Kültürün asimilasyona karşı en güçlü silahlardan biri olduğunu söyleyen Erdoğan, 4 Aralık 2021 tarihinde yaptığı Siirt ziyaretinde Kürt yöresel kıyafetleri olarak bilinen “Şel u Şepik” kumaşından yapılmış kıyafetlerle halkın karşısına çıkmıştı. Bu hareketi Şal u Şepik'e olan ilgiyi arttırmış bunun sonucunda Eruhlu Kaymakamlığı bu kumaşın patentini almıştır. Ancak şu tezatlığa bakın ki bu olaydan birkaç ay sonra gerçekleşen Diyarbakır newrozunda Şel u Şepik giydiği için gözaltına alınan gençler oldu.
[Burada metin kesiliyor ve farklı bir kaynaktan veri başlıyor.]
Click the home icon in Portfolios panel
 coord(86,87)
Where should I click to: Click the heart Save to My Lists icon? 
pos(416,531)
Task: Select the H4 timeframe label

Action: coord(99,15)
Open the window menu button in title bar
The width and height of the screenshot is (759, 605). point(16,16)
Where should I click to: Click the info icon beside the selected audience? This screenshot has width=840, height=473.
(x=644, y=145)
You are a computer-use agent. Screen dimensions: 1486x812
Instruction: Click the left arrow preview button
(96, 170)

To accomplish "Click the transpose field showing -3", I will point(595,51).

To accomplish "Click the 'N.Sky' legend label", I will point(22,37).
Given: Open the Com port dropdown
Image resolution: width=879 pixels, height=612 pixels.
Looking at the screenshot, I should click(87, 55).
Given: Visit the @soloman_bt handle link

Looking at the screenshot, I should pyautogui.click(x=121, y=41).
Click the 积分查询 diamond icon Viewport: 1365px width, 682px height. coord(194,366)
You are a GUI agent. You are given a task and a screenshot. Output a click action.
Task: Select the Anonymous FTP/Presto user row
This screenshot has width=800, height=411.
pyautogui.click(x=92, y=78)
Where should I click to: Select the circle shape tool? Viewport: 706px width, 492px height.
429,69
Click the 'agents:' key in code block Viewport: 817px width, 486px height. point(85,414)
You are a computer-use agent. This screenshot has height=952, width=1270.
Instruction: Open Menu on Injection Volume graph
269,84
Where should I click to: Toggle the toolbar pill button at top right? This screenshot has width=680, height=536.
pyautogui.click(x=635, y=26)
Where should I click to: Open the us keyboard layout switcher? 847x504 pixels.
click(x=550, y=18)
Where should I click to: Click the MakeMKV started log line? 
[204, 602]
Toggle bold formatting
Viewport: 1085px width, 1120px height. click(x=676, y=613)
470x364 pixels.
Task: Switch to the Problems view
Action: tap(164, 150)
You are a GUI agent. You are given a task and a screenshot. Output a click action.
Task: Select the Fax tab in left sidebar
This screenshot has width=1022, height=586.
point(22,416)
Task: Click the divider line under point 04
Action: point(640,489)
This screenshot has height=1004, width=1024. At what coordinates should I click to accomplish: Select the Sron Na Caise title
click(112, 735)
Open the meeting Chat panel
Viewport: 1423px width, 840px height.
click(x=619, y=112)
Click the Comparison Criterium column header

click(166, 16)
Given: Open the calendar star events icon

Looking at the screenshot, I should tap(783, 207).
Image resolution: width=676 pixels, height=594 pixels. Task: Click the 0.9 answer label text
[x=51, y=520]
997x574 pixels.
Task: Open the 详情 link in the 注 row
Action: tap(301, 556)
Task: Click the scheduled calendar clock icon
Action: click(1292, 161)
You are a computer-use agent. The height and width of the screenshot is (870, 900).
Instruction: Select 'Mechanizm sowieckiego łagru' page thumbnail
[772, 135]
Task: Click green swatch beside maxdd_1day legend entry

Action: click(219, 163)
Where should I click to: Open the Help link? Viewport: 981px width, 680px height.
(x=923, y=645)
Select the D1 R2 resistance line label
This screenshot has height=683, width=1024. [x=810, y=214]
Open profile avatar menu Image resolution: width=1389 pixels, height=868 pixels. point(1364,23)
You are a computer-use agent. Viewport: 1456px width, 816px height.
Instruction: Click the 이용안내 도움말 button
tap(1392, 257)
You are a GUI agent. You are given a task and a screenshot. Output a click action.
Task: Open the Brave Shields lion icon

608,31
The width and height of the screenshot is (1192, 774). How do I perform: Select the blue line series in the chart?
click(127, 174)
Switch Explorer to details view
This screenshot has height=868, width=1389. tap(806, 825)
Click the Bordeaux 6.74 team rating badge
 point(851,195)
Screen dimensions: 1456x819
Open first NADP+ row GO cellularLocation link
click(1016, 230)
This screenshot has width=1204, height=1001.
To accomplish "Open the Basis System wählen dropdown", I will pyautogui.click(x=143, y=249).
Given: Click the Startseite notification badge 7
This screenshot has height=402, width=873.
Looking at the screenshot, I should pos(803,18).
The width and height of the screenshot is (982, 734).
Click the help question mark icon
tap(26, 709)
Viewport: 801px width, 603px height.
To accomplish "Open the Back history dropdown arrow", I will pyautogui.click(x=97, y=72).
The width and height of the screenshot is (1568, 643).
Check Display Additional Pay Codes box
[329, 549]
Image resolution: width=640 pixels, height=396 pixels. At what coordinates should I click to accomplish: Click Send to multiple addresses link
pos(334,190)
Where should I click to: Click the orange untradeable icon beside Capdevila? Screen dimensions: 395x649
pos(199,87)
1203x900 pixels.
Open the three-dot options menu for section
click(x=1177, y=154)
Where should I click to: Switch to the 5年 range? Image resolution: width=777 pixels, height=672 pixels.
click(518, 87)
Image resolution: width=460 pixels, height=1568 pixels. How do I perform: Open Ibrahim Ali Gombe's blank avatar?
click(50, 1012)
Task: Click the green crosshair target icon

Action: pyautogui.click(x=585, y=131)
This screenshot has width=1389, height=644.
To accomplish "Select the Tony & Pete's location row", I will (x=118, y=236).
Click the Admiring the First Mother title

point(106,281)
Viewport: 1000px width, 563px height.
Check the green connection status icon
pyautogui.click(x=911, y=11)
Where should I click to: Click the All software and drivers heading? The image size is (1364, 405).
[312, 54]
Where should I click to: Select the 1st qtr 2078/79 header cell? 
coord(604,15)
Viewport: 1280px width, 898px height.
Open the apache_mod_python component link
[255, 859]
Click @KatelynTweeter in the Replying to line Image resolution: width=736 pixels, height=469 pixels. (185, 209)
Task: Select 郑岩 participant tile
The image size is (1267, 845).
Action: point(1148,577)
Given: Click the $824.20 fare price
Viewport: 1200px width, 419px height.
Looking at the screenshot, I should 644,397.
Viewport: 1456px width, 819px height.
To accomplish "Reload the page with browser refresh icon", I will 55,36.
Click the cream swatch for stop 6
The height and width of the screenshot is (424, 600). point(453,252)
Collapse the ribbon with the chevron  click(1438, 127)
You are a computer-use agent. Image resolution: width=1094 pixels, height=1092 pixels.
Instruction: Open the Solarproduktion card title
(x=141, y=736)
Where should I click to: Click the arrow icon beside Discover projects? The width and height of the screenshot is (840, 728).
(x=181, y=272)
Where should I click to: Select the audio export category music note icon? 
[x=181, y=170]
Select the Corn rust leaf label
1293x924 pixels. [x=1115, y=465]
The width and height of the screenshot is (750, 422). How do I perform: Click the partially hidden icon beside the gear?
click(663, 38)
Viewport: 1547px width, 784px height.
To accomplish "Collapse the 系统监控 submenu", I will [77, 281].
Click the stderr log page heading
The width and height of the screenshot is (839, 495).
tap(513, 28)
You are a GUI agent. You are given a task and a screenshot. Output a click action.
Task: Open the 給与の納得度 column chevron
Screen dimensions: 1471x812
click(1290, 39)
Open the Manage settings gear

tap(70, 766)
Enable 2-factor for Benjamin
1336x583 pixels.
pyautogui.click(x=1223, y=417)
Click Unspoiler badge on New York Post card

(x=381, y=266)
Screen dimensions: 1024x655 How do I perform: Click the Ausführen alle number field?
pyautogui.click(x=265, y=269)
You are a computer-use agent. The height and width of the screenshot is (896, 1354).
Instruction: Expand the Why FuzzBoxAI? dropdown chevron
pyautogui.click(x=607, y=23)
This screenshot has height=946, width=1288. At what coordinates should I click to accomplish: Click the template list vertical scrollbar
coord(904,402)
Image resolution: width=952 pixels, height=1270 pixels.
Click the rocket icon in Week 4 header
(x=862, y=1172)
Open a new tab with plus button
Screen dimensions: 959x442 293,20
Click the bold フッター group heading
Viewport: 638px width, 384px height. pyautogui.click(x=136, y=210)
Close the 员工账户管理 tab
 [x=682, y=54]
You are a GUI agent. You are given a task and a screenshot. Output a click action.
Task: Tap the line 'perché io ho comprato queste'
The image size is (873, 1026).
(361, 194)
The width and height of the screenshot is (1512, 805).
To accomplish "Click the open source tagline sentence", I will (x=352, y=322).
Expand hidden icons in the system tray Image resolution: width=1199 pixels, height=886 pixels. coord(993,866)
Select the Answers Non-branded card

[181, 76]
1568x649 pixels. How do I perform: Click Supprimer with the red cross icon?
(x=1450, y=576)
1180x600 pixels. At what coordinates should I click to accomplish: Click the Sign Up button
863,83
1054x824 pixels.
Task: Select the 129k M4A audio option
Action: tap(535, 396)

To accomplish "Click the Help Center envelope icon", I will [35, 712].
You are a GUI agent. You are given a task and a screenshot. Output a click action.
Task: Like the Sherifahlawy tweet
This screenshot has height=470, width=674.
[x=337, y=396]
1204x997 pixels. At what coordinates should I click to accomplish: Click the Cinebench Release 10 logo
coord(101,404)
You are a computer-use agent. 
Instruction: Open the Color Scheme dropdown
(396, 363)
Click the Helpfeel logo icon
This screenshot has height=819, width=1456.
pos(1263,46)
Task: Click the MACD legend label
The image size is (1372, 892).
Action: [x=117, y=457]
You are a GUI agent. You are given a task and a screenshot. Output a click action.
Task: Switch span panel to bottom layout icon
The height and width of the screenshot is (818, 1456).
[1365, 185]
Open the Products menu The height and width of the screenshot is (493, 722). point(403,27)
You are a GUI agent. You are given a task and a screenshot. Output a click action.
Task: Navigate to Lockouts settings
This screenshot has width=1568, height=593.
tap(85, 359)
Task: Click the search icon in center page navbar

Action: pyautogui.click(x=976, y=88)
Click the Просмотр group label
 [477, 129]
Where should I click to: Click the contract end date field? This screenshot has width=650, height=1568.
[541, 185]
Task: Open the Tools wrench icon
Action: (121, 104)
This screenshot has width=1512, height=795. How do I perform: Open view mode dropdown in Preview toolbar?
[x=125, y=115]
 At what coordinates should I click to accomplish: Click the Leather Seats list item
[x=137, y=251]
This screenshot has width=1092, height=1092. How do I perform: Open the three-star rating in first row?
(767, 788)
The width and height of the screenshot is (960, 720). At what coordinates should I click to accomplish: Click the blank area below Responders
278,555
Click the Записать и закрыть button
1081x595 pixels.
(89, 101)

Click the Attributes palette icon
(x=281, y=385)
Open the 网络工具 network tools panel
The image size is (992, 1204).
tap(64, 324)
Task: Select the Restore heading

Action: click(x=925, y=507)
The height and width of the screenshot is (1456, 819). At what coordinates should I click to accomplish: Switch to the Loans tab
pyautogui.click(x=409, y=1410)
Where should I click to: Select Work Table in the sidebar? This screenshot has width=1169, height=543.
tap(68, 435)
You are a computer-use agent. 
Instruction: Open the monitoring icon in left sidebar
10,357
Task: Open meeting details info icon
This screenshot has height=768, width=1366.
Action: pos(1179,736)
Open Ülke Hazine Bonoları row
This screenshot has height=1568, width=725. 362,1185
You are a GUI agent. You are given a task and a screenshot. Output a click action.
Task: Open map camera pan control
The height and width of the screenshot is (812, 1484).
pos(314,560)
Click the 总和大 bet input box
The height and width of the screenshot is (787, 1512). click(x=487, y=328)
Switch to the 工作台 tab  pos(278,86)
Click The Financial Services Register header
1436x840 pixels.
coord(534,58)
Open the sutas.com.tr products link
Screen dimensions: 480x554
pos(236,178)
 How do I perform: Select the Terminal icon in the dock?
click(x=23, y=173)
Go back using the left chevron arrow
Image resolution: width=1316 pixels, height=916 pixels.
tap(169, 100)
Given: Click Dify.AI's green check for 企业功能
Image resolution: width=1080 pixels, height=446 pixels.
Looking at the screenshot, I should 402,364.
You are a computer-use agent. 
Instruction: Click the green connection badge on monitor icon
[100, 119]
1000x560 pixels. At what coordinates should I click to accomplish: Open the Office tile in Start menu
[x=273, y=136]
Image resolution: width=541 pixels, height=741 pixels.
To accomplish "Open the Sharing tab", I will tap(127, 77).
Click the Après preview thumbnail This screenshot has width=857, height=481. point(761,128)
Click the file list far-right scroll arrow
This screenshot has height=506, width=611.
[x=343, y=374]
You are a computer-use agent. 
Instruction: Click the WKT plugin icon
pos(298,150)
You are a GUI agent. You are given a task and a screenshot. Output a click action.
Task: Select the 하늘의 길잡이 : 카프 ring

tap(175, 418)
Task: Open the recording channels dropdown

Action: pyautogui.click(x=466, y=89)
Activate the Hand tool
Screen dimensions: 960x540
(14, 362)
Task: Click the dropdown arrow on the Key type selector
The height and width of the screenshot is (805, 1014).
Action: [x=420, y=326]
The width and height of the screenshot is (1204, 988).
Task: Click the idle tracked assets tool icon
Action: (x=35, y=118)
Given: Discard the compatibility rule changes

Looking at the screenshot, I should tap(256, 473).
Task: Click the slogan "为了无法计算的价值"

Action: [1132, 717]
Sadece 2021 Diyarbakır newrozu da değil, neredeyse her yıl yöresel kıyafetlerini giydiği için alana alınmayan, gözaltına alınan gençler ve çocuklar var. Bizim kültürümüzü kendileri kullandıkları zaman hiçbir sorun olmazken bizler ne zaman kendi kültürümüzün parçası olan bir elbise bile giysek bunun karşılığı gözaltı ve yaptırımlar oluyor. Anlıyoruz ki bu devlet ve bu zihniyet hiçbir zaman Kürt halkına Kürt olarak yaşama imkânı vermiyor. Seçim dönemleri kültürümüzü ve dilimizi kullanarak bizden oy isteyenler, seçim bittikten sonra kendimiz olma hakkını bizlerin elinden alıyor.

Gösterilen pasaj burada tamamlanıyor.